How convenient for you to leave out the data for all the years before the measles vaccine was introduced. Had you shown the full picture people wouldn’t be tricked into believing this nonsense. Had this author shown the complete statistics on measles people could see that cases prior to 1950 were much MUCH higher. The CDC has all of this data put typically chooses not to print it in articles. Meaning that measles cases has already dropped 98% by the time the vaccine was used routinely in 1968.
And then this nice little lie “Of the 131 cases in this year’s outbreaks, “112 (91%) were unvaccinated or had unknown vaccination status.” is flagrant. Your reference does not even say such a statement and has no data to even derive such a statement. When referencing research or another article you should actually REFERENCE the article rather than make up your own statistics.

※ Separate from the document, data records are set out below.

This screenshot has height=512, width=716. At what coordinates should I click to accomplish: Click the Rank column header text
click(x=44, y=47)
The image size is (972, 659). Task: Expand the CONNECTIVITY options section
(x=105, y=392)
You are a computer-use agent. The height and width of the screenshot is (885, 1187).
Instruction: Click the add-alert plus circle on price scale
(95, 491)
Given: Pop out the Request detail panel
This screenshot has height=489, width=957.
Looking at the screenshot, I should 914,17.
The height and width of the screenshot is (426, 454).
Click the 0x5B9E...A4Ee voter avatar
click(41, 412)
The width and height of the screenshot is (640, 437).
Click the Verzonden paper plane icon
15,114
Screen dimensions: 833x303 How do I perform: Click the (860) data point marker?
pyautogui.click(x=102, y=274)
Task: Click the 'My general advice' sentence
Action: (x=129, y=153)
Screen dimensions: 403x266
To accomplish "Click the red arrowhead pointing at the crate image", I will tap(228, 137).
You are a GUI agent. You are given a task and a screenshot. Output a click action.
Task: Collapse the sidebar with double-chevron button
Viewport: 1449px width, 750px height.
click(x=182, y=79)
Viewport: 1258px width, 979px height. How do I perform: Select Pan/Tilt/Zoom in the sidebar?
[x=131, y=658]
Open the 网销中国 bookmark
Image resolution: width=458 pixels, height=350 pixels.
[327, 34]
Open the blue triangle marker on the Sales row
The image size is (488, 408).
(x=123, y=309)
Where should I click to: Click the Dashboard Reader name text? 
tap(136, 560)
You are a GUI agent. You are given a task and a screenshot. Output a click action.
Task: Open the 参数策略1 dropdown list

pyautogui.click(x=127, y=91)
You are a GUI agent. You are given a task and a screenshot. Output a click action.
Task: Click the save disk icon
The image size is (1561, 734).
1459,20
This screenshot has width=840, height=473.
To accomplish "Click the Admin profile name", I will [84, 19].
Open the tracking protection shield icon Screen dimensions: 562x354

Your reference does not even say such a statement and has no data to even derive such a statement.
Are you illiterate, or simply depending on the “big lie” approach? Click on the reference link I gave you and do a text search. It says, “Among the 131 measles patients, 123 were U.S. residents, of whom 99 (80%) were aged <20 years (Table). Five (4%) of the 123 patients had received 1 dose of MMR vaccine, six (5%) had received 2 doses of MMR vaccine, and 112 (91%) were unvaccinated or had unknown vaccination status.”
Typical anti-vaccine loon. Can’t even lie convincingly.
Typical vaccination loon. He would rather have the good people in the drug business shoot his child up with potential brain damage than take the miniscule chance that his child will be brain damaged by disease. These charts are like the stock brokers who show you the charts of the stock market between 1980 and 2000 to convince you it always goes up. If you show long term death charts from the turn of the century to today the effect of vaccines is not evident at all.
Mitch – apparently you’re another who’s been fooled by the lie that deaths were already dropping pre-vaccine. I show long-term death rates here (http://www.iayork.com/MysteryRays/2009/09/02/measles-deaths-pre-vaccine/) — with references that I encourage you to check for yourself — that clearly show that death rates were more or less constant for over 100 years pre-vaccine, and then dropped spectacularly within a couple years of widespread vaccination.
The anti-vaccine loon that made the chart you are probably thinking of (showing a drop in measles pre-vaccine) is lying. The references he gives don’t even remotely support his claim. You are being lied to by the anti-vaccine loons who are counting on you to be gullible. I give publicly-accessible references demonstrating this. Check for yourself.
[…] The effect of measles vaccination in the USA, 1950-2007 […]
[…] The effect of measles vaccination in the USA, 1950-2007 […]
THIS GRAPH MAKES NO SENCE WHAT SO EVER. YOUR SARCASM MAKES THIS HARD TO UNDERSTAND.